Перед самым Новым годом к ней подошла почтительно Клава Туземцева, учительница физики, миниатюрно выточенная, легкая, как пушинка. Она была молода и не замужем; поклонников приходилось иной раз выгонять даже из школы.

– Вероника Алексеевна, – чуточку нараспев проговорила Клава, выпустив очаровательные ямочки на свои круглые щечки. – Хочу вам сделать приятный сюрприз. Вы, как интеллектуалка, очевидно, часто ходите в наш театр. Так вот, у меня есть пригласительный билет! Я хочу вам его подарить. Держите.

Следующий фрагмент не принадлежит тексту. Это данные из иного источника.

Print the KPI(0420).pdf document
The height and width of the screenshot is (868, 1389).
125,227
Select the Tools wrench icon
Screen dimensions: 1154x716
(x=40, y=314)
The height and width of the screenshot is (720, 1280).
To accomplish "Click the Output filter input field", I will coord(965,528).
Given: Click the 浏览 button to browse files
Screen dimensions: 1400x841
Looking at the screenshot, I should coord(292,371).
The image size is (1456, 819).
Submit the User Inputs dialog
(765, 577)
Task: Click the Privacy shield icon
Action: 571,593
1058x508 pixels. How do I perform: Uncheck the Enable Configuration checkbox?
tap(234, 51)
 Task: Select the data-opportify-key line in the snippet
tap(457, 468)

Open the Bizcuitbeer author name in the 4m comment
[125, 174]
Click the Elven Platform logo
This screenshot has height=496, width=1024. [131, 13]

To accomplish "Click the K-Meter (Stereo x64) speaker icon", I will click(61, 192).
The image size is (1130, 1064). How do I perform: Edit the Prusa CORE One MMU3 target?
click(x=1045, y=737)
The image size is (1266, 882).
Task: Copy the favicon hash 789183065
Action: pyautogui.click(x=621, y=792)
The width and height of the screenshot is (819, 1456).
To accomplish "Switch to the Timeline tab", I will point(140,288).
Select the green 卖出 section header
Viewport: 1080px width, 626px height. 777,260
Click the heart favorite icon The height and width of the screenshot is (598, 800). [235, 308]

Пустихина невольно посмотрела вслед удаляющейся Клавочке (так ее звали поклонники): какая самоуверенная походка! Что ж, она еще может надеяться… Зачем вот только билет я взяла? Клюнула на «интеллектуалку»? Таится все-таки во мне самолюбие…

Местный театр драмы особо не славился. Пустихина бывала в нем студенткой, понукаемая Николаем Петровичем. А когда начала работать в школе – не до театра стало, хотя раза два и была там со школьниками. Эти спектакли она помнила: они ей не понравились. Все показалось ей тогда настолько надуманным, настолько далеким от живой жизни учащихся, что она ни слова упрека не сказала тем, кто откровенно зевал.

В воскресенье с самого утра у нее было прекрасное настроение: она сделала в квартире уборку, наконец-то выбила на снегу палас; потом удалось часа два посвятить «Безобразной герцогине» Фейхтвангера (книгу ей одолжила тоже Туземцева, не было вещи, которую та не могла бы достать!) и даже немного подремала.

Вечером она надела платье, которое не надевала, наверное, года три, – темное, из плотного шелка; была в нем свидетельницей на свадьбе у подруги. Ах, каким успехом тогда пользовалась!